> _CONSIGNES_:
1. Répondez aux questions suivantes d'après le texte sur le contrôle du juge administratif :
(a) Quel arrêt permet aux contribuables locaux de contester les décisions financières des collectivités locales ?
(b) Quel arrêt établit que le REP reste possible même si un texte l'exclut ?
(c) Quel arrêt sert d'exemple pour la conduite des relations internationales ?
2. Poursuivez le texte sur le contrôle du juge administratif après sa dernière phrase.

> _TEXTE DU DOCUMENT_:
━━━━

SOMMAIRE DROIT ADMINISTRATIF | SUJETS D'EXAMEN |
La facilité ou la difficulté avec laquelle l’administration va exercer ses compétences pourra s’analyser d’une part en prenant compte des moyens de contrôle et deuxièmement en évaluant la bonne ou mauvaise exécution des décisions rendues par les juridictions administratives.
Si des progrès incontestables ont été accomplis en matière d’accès au juge et en matière de technique de contrôle des juridictions administratives (1ère partie), on ne saurait néanmoins occulter l’insuffisance des moyens mis à la disposition de la justice administrative et occulter également le non respect de l’autorité de la chose jugée (2ème partie).
I - Le développement de l’accès et de la technique de contrôle du juge administratif
1 - Des conditions de recours plus libérales notamment en ce qui concerne «l’intérêt à agir »
- individuellement :
les décisions financières prises par les collectivités locales peuvent être contestées par les contribuables locaux (CE 29 mars 1901, Casanova), par contre les décisions financières nationales ne peuvent pas être contestées par les contribuables nationaux (Dufour);
- collectivement :
CE 28 déc. 1906, Syndicat des patrons coiffeurs de Limoges au nom de l’intérêt général des associations
CE 21 déc. 1906, Syndicat des propriétaires et contribuables du quartier Croix-de-Seguey-Tivoli pour l’intérêt du quartier
2 - Extension du champ du contrôle du juge
Le REP est toujours possible, il est considéré comme un PGD même sans texte et même si un texte l’exclut (CE Ass. 17 fév 1950, Ministre de l’agriculture c. Dame Lamotte)
Le recours gracieux et le recours hiérarchique sont aussi toujours possibles (Queralt 1950)
De même que le recours juridictionnel (CE Ass 7 fév 1947, d’Aillières)
Toutes ces extensions ont été possible sur le fondement que le REP est un PGD.
Quels sont les actes susceptibles de recours?
=> quels sont les actes insusceptibles de recours?
Il y a deux catégories plus ou moins résiduelles dont le CE diminue le caractère inattaquable :
* Les actes de gouvernement
CE 19 fév 1875, Prince Napoléon, arrêt qui met fin à la théorie dite du «mobile politique ». Cependant, cet arrêt n’a supprimé complètement les actes de gouvernement dont la jurisprudence dresse la liste selon deux catégories :
- Les relations entre les pouvoirs publics
:
ex : décret de dissolution de l’Assemblée Nationale (CE 20 fév 1989, Allain).
ex : mise en oeuvre de l’article 16 (CE Ass 2 mars 1962, Rubin de Servens).
- la conduite des relations internationales :
ex : (CE 1995, Greenpeace).
En ce qui concerne les mesures d’extraditions : CE Ass 28 mai 1937, Decerf, complété par CE Ass 30 mai 1952, Dame Kirkwood en matière d’extradition. Dans l’arrêt de décembre 1993 Saniman , le CE reçoit même une demande de recours contre la décision d’annulation d’un décret d’extradition faite par le pays l’ayant demandé.

━━━━

> _DONNÉES FOURNIES_:
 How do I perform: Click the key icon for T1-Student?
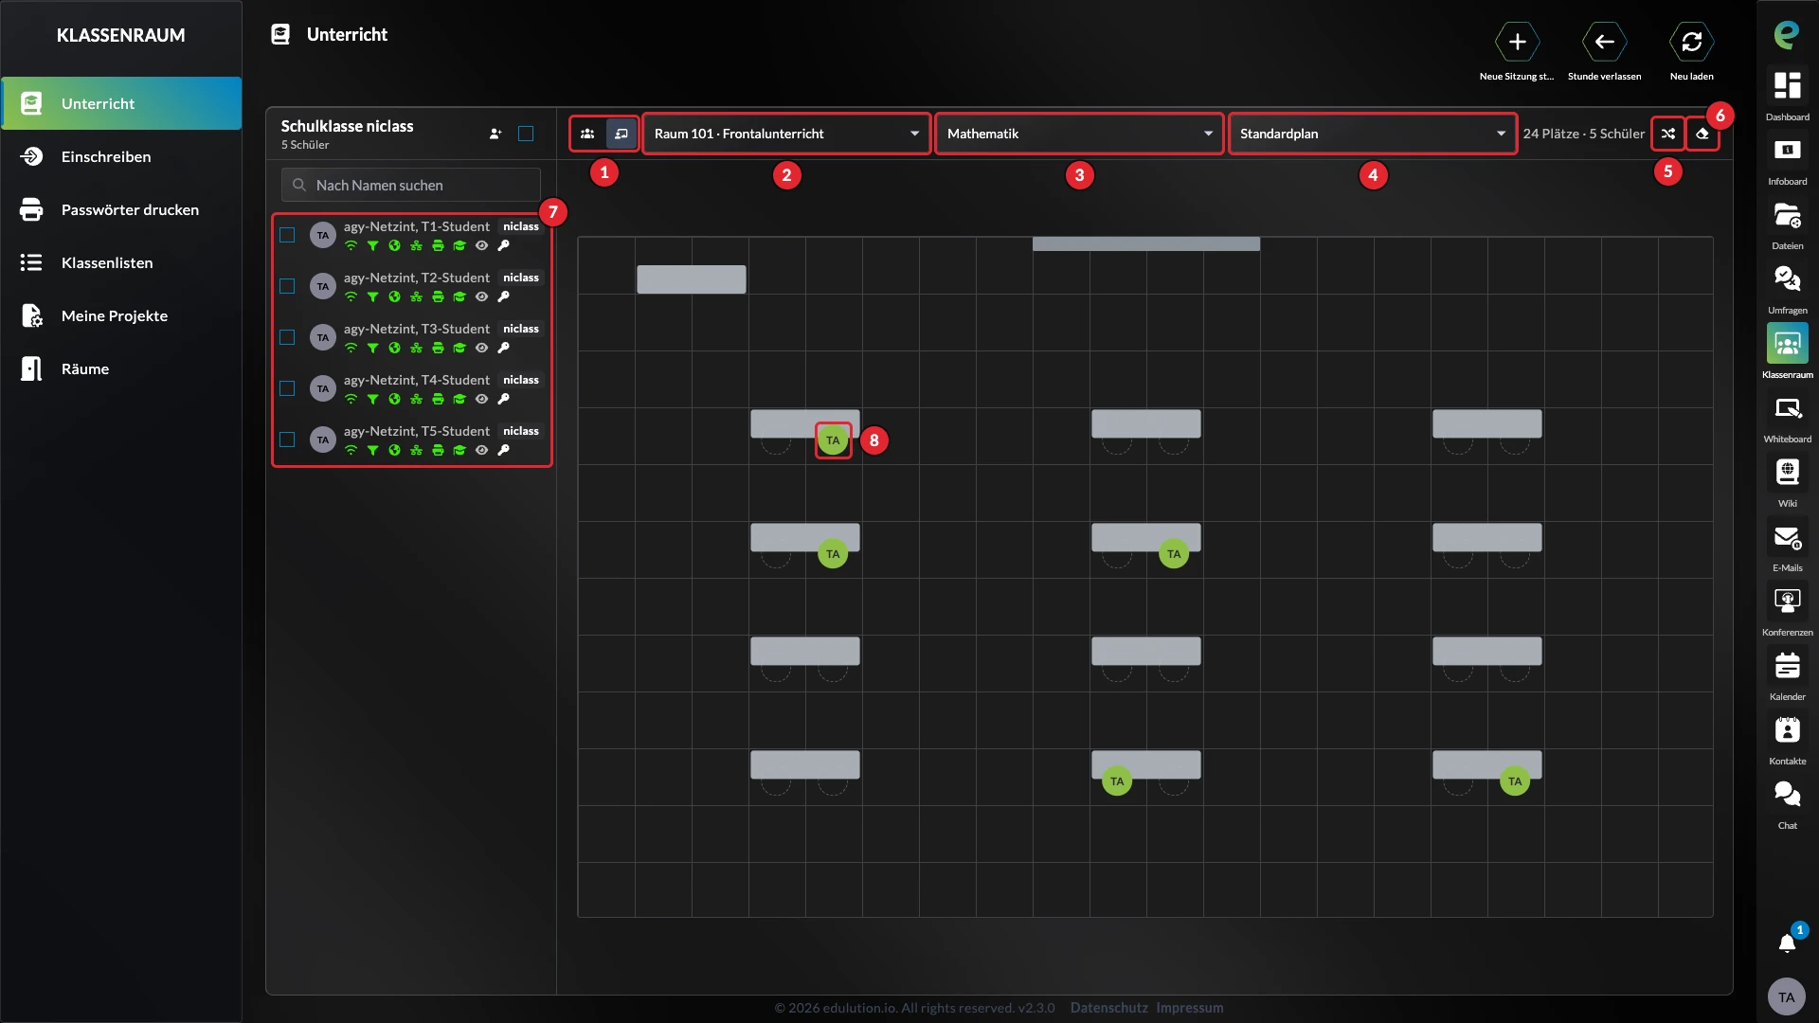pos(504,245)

━━━━

> _RÉPONSES_:
1.
(a) CE 29 mars 1901, Casanova
(b) CE Ass. 17 fév 1950, Ministre de l'agriculture c. Dame Lamotte
(c) CE 1995, Greenpeace

2.
En ce qui concerne les mesures disciplinaires concernant les lieux clos, la jurisprudence a considérablement évoluée.
Le règlement intérieur des écoles est susceptible de REP. Deux arrêts rendus concernant le port du foulard islamique : Kherouaa (CE 2 nov. 1992) et Yilmaz (1993).
Les casernes : avant les mesures disciplinaires ne faisaient pas grief et depuis l’arrêt Hardouin (17 fév 1995) la sanction est désormais susceptible de REP.
De même pour les prisons depuis l’arrêt Pascal Marie du même jour (17 fév 1995).
On peut donc voir qu’une grande partie des mesures d’ordre intérieur disparaissent et rentre dans le cadre des actes susceptibles de recours.
L’accès au juge est largement facilité :
1) par l’absence de ministère d’avocat en matière de REP (sauf cassation)
2) les dispositions de la loi du 2 mars 1982 sur le déféré préfectoral avec la possibilité de mettre en oeuvre le déféré préfectoral provoqué mais le préfet n’est pas obligé de déférer (CE Commune de Belcoden et depuis l’arrêt Brasseur de 1991 le refus du préfet n’est plus susceptible de REP).
1 - Une instruction inquisitoire
La méthode d’instruction des affaires devant la justice administrative relève de la méthode inquisitoriale cad que tant le rapporteur qui prépare, que le juge disposent de pouvoirs étendus d’investigation en fait et en droit.
En fait : déplacement, communication des pièces, demande d’expertise.
En droit : CE 1954, Barel : l’administration doit communiquer au juge les motifs précis pour lesquels elle a refusé, en l’espèce, l’inscription d’un candidat au concours d’entrée de l’ENA.
2 - L’approfondissement du contrôle du juge administratif
* Approfondissement des normes de références c'est-à-dire augmentation du bloc de légalité :
- création et extension des PGD avec l’arrêt CE Sect. 5 mai 1944 Dame Veuve Trompier-Gravier et la reconnaissance du premier PGD : les droits de la défense; puis l’arrêt CE Sect. 26 oct. 1945 Aramu, portant aussi sur les droits de la défense.
- intégration au bloc de légalité du droit international, qu’il soit postérieur ou antérieur à une loi, cela ne fait plus de différences depuis
l’arrêt Nicolo (1989).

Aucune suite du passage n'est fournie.